● **TRECHO SELECIONADO**:
⟨

Sexta-feira, 6 de Dezembro de 2024
A tempestade perfeita.

 

«José Pequeno, 53 anos, fez a primeira viagem para a Terra Nova em 1979, com 23 anos, numa altura em que o bacalhau começava a escassear e a mão-de-obra também. Até ao fim da Guerra Colonial, eram ainda muitos os que aproveitavam a legislação que permitia escapar à luta em África, substituindo o calor das savanas pelo frio da Terra Nova. Em 1979, porém, já não havia colónias para defender ou evitar. Substituíam-se os barcos de arrasto lateral pelos de arrasto de popa. "A pesca à linha estava a desaparecer", confirma Pequeno. Os barcos de madeira também. E o bacalhau que chegava à mesa dos portugueses vinha cada vez mais dos mares da Noruega.

⟩

● **OBJETIVO**:
Traduza para o inglês esta frase do trecho sobre a pesca do bacalhau: «Em 1979, porém, já não havia colónias para defender ou evitar.» Os itens não têm qualquer papel aqui.

● **DADOS FORNECIDOS**:
⟨

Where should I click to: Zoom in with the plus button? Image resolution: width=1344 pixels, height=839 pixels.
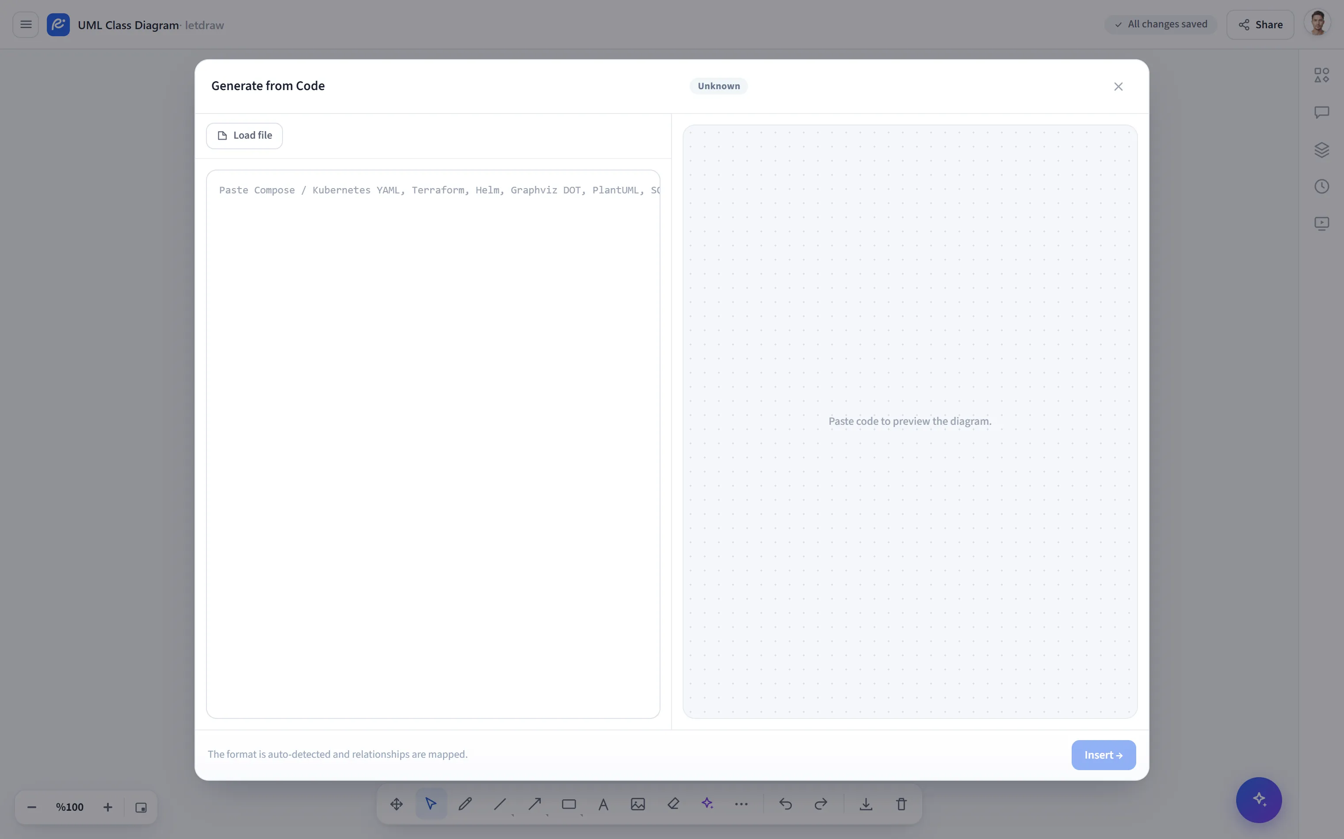[x=108, y=807]
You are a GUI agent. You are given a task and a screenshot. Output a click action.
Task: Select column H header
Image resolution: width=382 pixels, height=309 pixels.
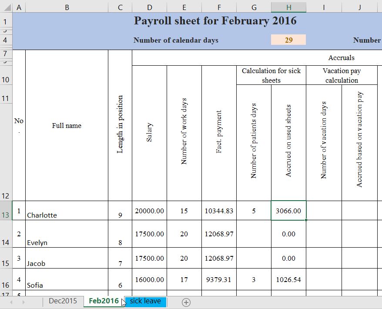tap(288, 7)
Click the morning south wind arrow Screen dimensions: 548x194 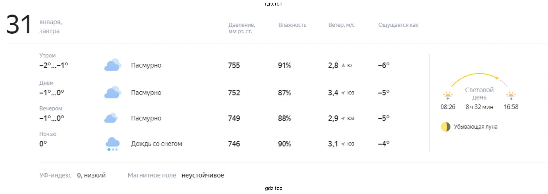tap(343, 66)
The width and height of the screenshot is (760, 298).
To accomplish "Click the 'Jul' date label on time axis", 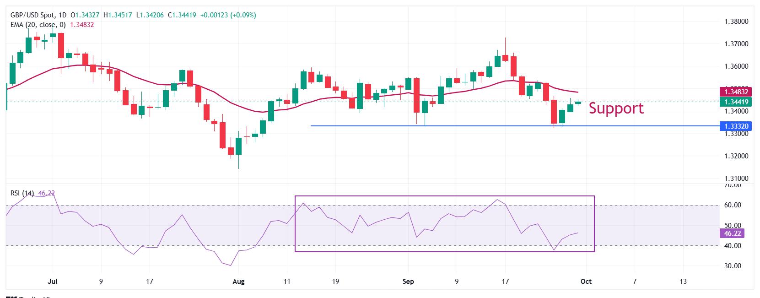I will coord(53,282).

⟩

● **RESULTADO**:
In 1979, however, there were no longer any colonies to defend or avoid.